╭─ Records supplied

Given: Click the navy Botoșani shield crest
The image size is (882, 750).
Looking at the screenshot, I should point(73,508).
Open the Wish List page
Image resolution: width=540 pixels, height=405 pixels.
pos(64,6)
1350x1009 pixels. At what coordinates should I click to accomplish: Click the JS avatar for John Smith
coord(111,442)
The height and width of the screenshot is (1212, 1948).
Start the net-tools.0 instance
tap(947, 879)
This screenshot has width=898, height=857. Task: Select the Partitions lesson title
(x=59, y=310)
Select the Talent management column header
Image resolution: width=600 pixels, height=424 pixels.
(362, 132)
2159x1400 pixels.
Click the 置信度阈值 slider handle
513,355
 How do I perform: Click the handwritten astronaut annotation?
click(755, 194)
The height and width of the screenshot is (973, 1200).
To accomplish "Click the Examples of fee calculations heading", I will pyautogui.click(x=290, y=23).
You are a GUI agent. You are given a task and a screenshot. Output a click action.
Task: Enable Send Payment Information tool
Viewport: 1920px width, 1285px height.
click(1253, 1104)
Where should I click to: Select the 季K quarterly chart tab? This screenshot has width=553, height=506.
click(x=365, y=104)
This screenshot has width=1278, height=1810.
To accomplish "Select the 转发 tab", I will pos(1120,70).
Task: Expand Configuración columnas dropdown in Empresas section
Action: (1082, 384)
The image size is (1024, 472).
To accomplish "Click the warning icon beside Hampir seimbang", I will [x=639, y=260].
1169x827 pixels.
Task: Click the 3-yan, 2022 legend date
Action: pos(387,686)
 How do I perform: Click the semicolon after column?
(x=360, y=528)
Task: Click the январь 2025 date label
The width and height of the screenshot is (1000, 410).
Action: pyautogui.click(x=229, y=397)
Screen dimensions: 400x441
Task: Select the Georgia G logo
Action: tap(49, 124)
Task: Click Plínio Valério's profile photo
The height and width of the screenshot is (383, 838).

╰─

### Exercise goal
Copy every item above line for line, changing nothing.

### Finished exercise
Given: Click the navy Botoșani shield crest
The image size is (882, 750).
Looking at the screenshot, I should point(73,508).
Open the Wish List page
Image resolution: width=540 pixels, height=405 pixels.
pos(64,6)
1350x1009 pixels. At what coordinates should I click to accomplish: Click the JS avatar for John Smith
coord(111,442)
The height and width of the screenshot is (1212, 1948).
Start the net-tools.0 instance
tap(947, 879)
This screenshot has width=898, height=857. Task: Select the Partitions lesson title
(x=59, y=310)
Select the Talent management column header
Image resolution: width=600 pixels, height=424 pixels.
(362, 132)
2159x1400 pixels.
Click the 置信度阈值 slider handle
513,355
 How do I perform: Click the handwritten astronaut annotation?
click(755, 194)
The height and width of the screenshot is (973, 1200).
To accomplish "Click the Examples of fee calculations heading", I will pyautogui.click(x=290, y=23).
You are a GUI agent. You are given a task and a screenshot. Output a click action.
Task: Enable Send Payment Information tool
Viewport: 1920px width, 1285px height.
click(1253, 1104)
Where should I click to: Select the 季K quarterly chart tab? This screenshot has width=553, height=506.
click(x=365, y=104)
This screenshot has width=1278, height=1810.
To accomplish "Select the 转发 tab", I will pos(1120,70).
Task: Expand Configuración columnas dropdown in Empresas section
Action: (1082, 384)
The image size is (1024, 472).
To accomplish "Click the warning icon beside Hampir seimbang", I will [x=639, y=260].
1169x827 pixels.
Task: Click the 3-yan, 2022 legend date
Action: pos(387,686)
 How do I perform: Click the semicolon after column?
(x=360, y=528)
Task: Click the январь 2025 date label
The width and height of the screenshot is (1000, 410).
Action: pyautogui.click(x=229, y=397)
Screen dimensions: 400x441
Task: Select the Georgia G logo
Action: tap(49, 124)
Task: Click Plínio Valério's profile photo
The height and width of the screenshot is (383, 838).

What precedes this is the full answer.